Insgesamt handelt es sich um eine sehr detailreiche, gewinnbringende und geradezu spannende Lektüre, die jedem, der sich mit der Geschichte des frühneuzeitlichen London beschäftigen will, zu empfehlen ist.

Anmerkungen:
1 Jack Lindsay, Monster City: Defoe’s London 1688–1730, London 1978.
2 Francis Sheppard, London 1808–1870, London 1971.
3 Tony Travers, The politics of London: governing an ungovernable city, Basingstoke 2004.

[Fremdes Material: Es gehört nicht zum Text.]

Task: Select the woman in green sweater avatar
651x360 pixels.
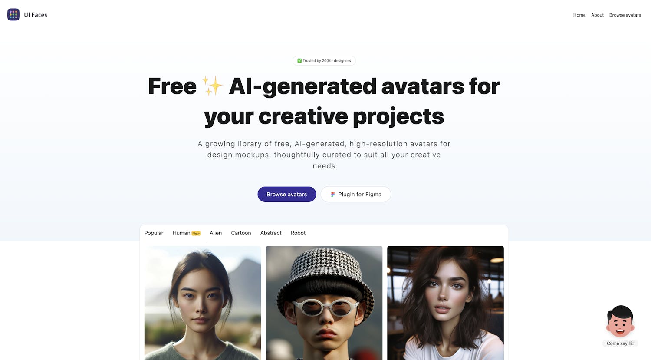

4 Bei der Russia Company handelt es sich nicht um eine joint-stock, sondern eine regulated company (S. 85). Die Auffassung der Autoren (S. 88), wonach die Handelskompanien (Russia, Levant und Royal African Companies) ihre Bedeutung nach 1689 verloren, kann so pauschal nicht aufrechterhalten werden: vgl. Alfred C. Wood, A History of the Levant Company, New York 1964. Die Reform von 1698 machte die Russia Company zu einer ähnlich mächtigen Handelsorganisation wie die East India Company: vgl. Norman C. Hunt, The Russia Company and Government 1730–1742, in: Oxford Slavonic Papers 7 (1959), S. 27–65.